• What you are asked to do: Extract every line of the material below and reproduce each one verbatim.

• Records for locating words and elements:

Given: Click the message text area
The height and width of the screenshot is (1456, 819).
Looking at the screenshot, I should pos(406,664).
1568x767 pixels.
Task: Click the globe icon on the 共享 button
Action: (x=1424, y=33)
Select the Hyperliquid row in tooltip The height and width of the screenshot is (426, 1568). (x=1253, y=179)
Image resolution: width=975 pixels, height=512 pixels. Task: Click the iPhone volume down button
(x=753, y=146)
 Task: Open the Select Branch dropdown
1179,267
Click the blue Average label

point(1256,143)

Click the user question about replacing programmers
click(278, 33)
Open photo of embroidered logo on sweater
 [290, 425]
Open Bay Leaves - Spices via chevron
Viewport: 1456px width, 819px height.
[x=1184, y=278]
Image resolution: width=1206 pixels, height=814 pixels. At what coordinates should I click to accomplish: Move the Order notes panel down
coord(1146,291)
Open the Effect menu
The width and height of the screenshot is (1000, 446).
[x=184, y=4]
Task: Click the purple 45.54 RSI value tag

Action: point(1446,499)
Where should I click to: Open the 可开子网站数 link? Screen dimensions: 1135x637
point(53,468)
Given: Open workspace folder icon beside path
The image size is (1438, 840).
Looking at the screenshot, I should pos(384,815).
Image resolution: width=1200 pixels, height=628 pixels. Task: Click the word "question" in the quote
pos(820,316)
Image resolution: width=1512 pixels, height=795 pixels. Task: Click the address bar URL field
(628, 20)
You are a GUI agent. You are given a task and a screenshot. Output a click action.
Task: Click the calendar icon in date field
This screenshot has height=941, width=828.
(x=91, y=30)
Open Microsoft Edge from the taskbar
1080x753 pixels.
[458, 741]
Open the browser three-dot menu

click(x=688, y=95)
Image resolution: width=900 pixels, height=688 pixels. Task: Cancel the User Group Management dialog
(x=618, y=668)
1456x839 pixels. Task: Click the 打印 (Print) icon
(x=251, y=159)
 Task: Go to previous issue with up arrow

• Answer to the problem:
Given: Click the message text area
The height and width of the screenshot is (1456, 819).
Looking at the screenshot, I should pos(406,664).
1568x767 pixels.
Task: Click the globe icon on the 共享 button
Action: (x=1424, y=33)
Select the Hyperliquid row in tooltip The height and width of the screenshot is (426, 1568). (x=1253, y=179)
Image resolution: width=975 pixels, height=512 pixels. Task: Click the iPhone volume down button
(x=753, y=146)
 Task: Open the Select Branch dropdown
1179,267
Click the blue Average label

point(1256,143)

Click the user question about replacing programmers
click(278, 33)
Open photo of embroidered logo on sweater
 [290, 425]
Open Bay Leaves - Spices via chevron
Viewport: 1456px width, 819px height.
[x=1184, y=278]
Image resolution: width=1206 pixels, height=814 pixels. At what coordinates should I click to accomplish: Move the Order notes panel down
coord(1146,291)
Open the Effect menu
The width and height of the screenshot is (1000, 446).
[x=184, y=4]
Task: Click the purple 45.54 RSI value tag

Action: point(1446,499)
Where should I click to: Open the 可开子网站数 link? Screen dimensions: 1135x637
point(53,468)
Given: Open workspace folder icon beside path
The image size is (1438, 840).
Looking at the screenshot, I should pos(384,815).
Image resolution: width=1200 pixels, height=628 pixels. Task: Click the word "question" in the quote
pos(820,316)
Image resolution: width=1512 pixels, height=795 pixels. Task: Click the address bar URL field
(628, 20)
You are a GUI agent. You are given a task and a screenshot. Output a click action.
Task: Click the calendar icon in date field
This screenshot has height=941, width=828.
(x=91, y=30)
Open Microsoft Edge from the taskbar
1080x753 pixels.
[458, 741]
Open the browser three-dot menu

click(x=688, y=95)
Image resolution: width=900 pixels, height=688 pixels. Task: Cancel the User Group Management dialog
(x=618, y=668)
1456x839 pixels. Task: Click the 打印 (Print) icon
(x=251, y=159)
 Task: Go to previous issue with up arrow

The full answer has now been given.